* FONTE:
▽
Archivio mensile:luglio 2016

Joyce in love (prima parte)

IMG_0654Giacomo Joyce, l’enigmatico testo di James Joyce scritto negli anni in cui visse a Trieste, rivela qualche frammento di un’insopprimibile attrazione verso una sua giovane e non identificata allieva a cui impartiva lezioni d’inglese in una villa della città.
Lo scritto in forma di appunti fu rinvenuto dal fratello Stanislaus dopo la partenza di James nel 1920 (nota 1) e si ritenne fosse stato scritto tra il 1912 e il 1914.

Who?” la domanda che costituisce l’incipit di questa sorta di taccuino lascia intuire che lo scrittore non volesse affatto svelare di chi fosse quel “pallido volto circondato da pesanti pellicce odorose. I suoi movimenti sono timidi e nervosi. Lei usa il monocolo. Sì: una breve sillaba. Una breve risata. Un breve battito di palpebre”. Una donna affascinante sembra a noi, “una giovane persona di qualità” la definisce lui aggiungendo “Le lunghe palpebre battono e si aprono: una puntura che scotta e vibra sull’ iride vellutato”. Insomma quasi un folgorante coup de foudre descritto con una delicatezza che da Joyce non ci saremmo aspettati.
△
[Voci di dati salvate]
▽
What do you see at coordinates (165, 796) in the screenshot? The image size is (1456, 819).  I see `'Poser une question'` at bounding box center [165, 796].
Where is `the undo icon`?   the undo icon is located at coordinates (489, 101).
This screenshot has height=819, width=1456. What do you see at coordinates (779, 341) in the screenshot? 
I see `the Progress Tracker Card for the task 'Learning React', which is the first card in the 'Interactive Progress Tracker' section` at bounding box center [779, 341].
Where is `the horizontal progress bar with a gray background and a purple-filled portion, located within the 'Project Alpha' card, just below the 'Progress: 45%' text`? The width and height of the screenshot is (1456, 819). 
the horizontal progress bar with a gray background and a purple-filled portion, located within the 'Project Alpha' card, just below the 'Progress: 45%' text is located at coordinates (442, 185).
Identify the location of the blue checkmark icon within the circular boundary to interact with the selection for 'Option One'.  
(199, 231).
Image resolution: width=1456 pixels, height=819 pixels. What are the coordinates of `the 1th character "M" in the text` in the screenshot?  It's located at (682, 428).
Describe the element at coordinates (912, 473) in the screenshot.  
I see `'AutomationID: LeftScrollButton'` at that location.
△
* COMPITI DELL'ESERCIZIO:
1 > Trascrivi senza modifiche dalle registrazioni la parte che inizia con la riga contenente "coordinates (489, 101)." e termina con quella contenente "center [779, 341].", entrambe comprese.
2 > Continua il testo su Joyce a partire dalla sua ultima frase.
Il testo su Joyce e le registrazioni non hanno alcun legame tra loro.

* RISPOSTE:
1 >
Where is `the undo icon`?   the undo icon is located at coordinates (489, 101).
This screenshot has height=819, width=1456. What do you see at coordinates (779, 341) in the screenshot? 
I see `the Progress Tracker Card for the task 'Learning React', which is the first card in the 'Interactive Progress Tracker' section` at bounding box center [779, 341].

2 >
Quando la giovane Lady va a cavallo lui la osserva: ” Il grigio tramonto le modella delicatamente le esili anche proporzionate, il collo dai tendini docili e elastici, il capo dalla fine ossatura” e quando una sera la incrocia per strada parlandole di lezioni e orari s’accorge che: “lentamente le sue pallide guance si illuminano di un’accesa luce d’opale” come se quell’incontro inaspettato le avesse provocato un’emozione talmente intensa da farla impallidire.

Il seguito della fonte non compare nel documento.